My husband, for example, had a chronic pain around his stomach area for almost all his adult life. It was never diagnosed, because nobody knew after all possible tests had been done, what it could be. I observed over the years that it got worse when he was under stress. It could suddenly arise in the middle of a wonderful afternoon - as if his system believed that "too good can't be", "there has to be something going on with me". In fact, I came to see this pain over the years as a pain that was an expression of "I need to feel myself", almost like a control of his deepest self, not to let go to much, not to be in the moment to much, out of fear of what would happen then. His pain was quite well under control with Methadone. But it never really went away. In where that is concerned I think it didn't go away because it could not go away, for him that pain was very important for survival, do you understand what I mean?

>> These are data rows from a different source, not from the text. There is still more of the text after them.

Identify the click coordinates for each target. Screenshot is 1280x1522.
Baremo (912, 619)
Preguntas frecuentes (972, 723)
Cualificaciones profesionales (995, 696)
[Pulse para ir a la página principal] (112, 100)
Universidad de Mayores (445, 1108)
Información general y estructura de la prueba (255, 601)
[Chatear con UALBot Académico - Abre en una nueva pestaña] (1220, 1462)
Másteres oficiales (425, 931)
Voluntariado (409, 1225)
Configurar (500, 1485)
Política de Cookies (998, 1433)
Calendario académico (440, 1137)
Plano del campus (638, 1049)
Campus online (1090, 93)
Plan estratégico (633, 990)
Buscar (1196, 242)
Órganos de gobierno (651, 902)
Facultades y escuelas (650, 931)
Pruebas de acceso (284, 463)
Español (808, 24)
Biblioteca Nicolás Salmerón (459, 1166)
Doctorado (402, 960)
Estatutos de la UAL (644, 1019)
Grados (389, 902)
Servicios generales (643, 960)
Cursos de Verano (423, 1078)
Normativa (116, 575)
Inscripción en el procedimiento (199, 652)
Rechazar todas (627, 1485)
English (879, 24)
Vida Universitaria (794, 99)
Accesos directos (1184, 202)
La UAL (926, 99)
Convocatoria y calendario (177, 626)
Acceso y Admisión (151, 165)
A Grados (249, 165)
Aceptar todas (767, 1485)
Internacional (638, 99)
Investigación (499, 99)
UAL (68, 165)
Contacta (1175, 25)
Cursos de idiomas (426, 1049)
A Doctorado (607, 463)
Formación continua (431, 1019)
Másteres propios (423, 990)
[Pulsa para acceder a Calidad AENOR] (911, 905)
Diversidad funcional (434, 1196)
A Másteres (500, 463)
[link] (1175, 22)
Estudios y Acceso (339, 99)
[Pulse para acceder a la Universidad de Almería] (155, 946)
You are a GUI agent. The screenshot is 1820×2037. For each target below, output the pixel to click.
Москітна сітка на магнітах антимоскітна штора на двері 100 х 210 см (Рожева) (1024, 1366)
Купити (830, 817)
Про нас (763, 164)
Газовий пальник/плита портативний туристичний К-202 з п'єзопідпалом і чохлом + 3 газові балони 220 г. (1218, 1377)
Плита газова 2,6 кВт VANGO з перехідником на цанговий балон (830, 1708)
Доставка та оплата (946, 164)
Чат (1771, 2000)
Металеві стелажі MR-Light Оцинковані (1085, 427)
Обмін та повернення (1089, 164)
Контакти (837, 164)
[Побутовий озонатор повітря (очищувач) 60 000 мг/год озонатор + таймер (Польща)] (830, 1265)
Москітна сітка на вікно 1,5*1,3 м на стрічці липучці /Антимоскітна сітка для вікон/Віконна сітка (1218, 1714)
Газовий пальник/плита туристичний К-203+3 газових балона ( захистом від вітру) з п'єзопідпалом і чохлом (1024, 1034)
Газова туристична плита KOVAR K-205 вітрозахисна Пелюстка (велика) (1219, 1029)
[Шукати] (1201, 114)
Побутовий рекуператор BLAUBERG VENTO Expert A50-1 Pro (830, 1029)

My pain was in my right pelvis area just below the buttock. I can only say that now knowing it was due to a bone met the pain and discomfort it caused was excruciating. I never knew what a bone met was until APC all along I thought it was a pulled ham string until my tests showed them on the scan. I suffered for months on end with the pain could not get comfortable no matter what many sleepless nights walking the floors I received my first Lupron shot and pain levels immediately dropped I still have pain in that spot but tolerable just a little pain in t he butt now ( pun intended) I thank my MO for the quick treatments that finally helped me. Leo
If you have bone mets you're likely to have pain. Sort of a given. My pain can be a little unpredictable and l wake some mornings with more or less pain.doc and don't wait until The most important thing I've learned is to stay ahead of the pain. I'm hesitant to take any more meds than the numerous meds I already take. But if I listen to my doc and don't wait until I'm very uncomfortable I'm more useful during the day and a much happier camper. The second thing I've learned is morphine causes constipation always. Drink water all day every day, more than you want. Sucking on ice is helpful. Metamucil helps a lot and includes more water.
The pain continues and gets worse over time. If you relax accept it and don't try to be a hero it can be managed. I'd love to tell you better news but truth is pain is most likely coming and it's not fun. But be smart don't fight it and you can continue a happy life.
Thanks for your insights. I have often heard of the need to stay ahead of the pain, But so many of us re taking so many meds I can understand the reluctance to add more. I read today that there is a very critical shortage of morphine in the US. Even foreigners are questioning how could that happen here?